でも何かはわからないけれど、右をみても左をみても、みんなが自分の先生だった。

18年かかって、内側にいた自分、そして大きく家族に守られていた自分、

それを、違うんだよ。こうだよ。

外の広い世界からみて、教えてくれる友人、先輩に恵まれて。

水を得た魚と思えた時代だった、大学の頃。

けれど、内側につながることが無くなっていったわたしは、やっぱり迷うようになってしまった。

子供の頃からやってきたこと、安心できる世界は、わたしにとって

内側の世界だった。

大学の先輩が、言っていた。

「本当にやりたいことは、何年かかっても、また戻ってくるから」

そのときは、あれほど書いていた創作意欲はいつ戻ってくるのだろうと思っていたけれど、それからずいぶんたって、10年以上たってから

書くことを真摯に受け止めている自分になった。

書くことは、息をするのと同じことだった。

母は、昔デザイナーの仕事につきたくて、デッサンを持ち込んで面接まで受けたのに、

当時、女だからということで採用してもらえなかったと言っていた。

そのことを大分、気にしているらしく、ことあるごとに、私には、

デザインだとか、絵とかそういうのよりも、資格をとれと言っていた。

女性だからって落とされたんだ!って。だから、普通の会社員になったんだって。

母には、その選択肢しかなかったのかもしれない。

けれど、今、わたしは書くことが好き!と言える時代にいるからか、

そんなにデザインやりたかったら、描き続ければよかったのに、と思う。

わたしは、誰かが、書くことを止めろと言ったとしても、やめることができない。呼吸と同じことだから。

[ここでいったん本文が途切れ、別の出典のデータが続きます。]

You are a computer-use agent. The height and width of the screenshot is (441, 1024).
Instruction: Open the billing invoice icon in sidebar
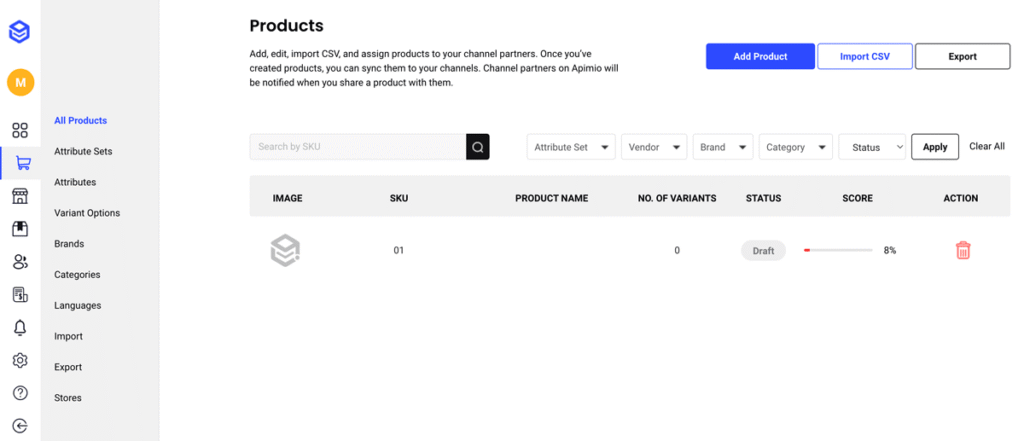point(20,295)
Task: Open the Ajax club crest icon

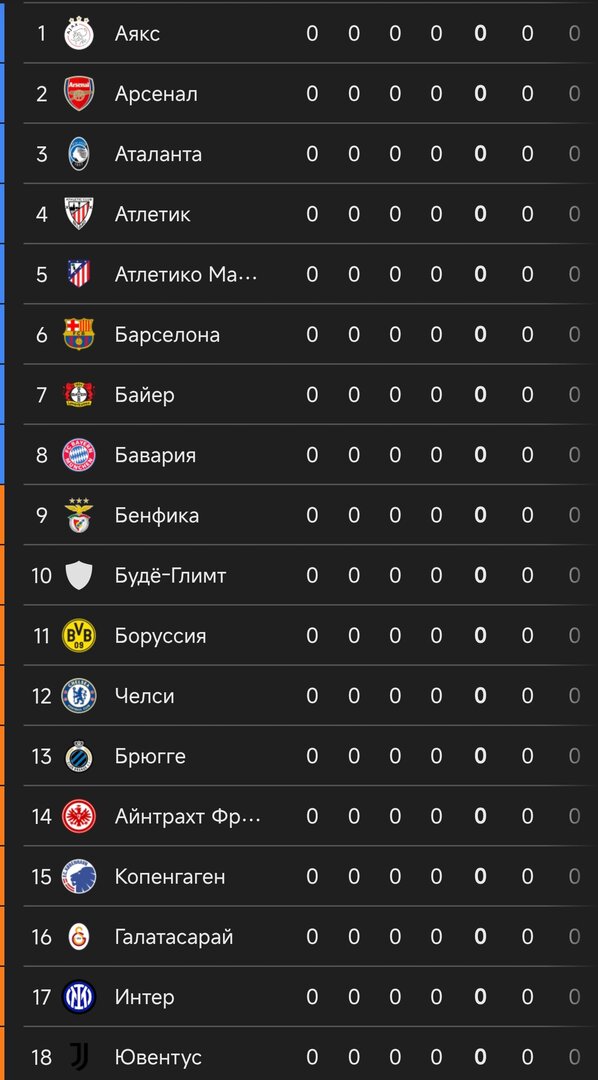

息をするのと同じことだから。誰かのために、誰かに承認してもらうために、

書いているのではないから。

書かずにおれないからだ。

定年がない、生涯の仕事(紫事)だと思う。

でも、ここに来るまでも長かった。

思えば、子供の頃になりたかったのは、漫画家だった。

今でも、漫画家になりたい。

職人家系、霊感家系、わたしを創るいろんな要素があるけれど、

どれもこれも、すべて今の自分に繋がっているんだなと思っている。

食事が取れなかった、学生時代。

だから、食に興味が出て、いろんな飲食店でバイトをして、

人に料理を振舞ったりするのが好きになった。

病気がちだったから、影の人の気持ちがわかる。

自分には、いろんな感性をいただいている。

神様がそうさせてくれている。

だから、この感性を殺そうと思っていた時期もあったけれど、

今は、それを受け止めて、受け入れて、

作品を作ろうと思う自分に、変えることができた。

病気があったりしたから、自然療法にも出会った。

医者では治らないこともあることや、

病気は、人が決めたものだなということも思うようになった。

それよりも、

自分にしかできないこと、

この変な感性(今は旦那に変人と言われている^^笑)も、

辛いことも体験したから、人の痛みわかるようになった自分がいれて

良かったと思うし、

わたしの感じる見えない世界も、そこでわたしを見守って支えてくれている人たちのことも、

やっぱり大好きだから。

書いて、書き続けて、

自分にしかできないことに目をむけていこうと思う。

今はもう、いない祖母も、祖父も、

見えなくなってからも、話したりする。

今日も温かい気持ちになる。

きっと、どこかの誰かの温かい想いが、わたしを守ってくれているのだと、

想う。

そして、わたしが想ってきた人たちへの、

自分のかけた愛情も、今日のわたしを支えてくれているんだな。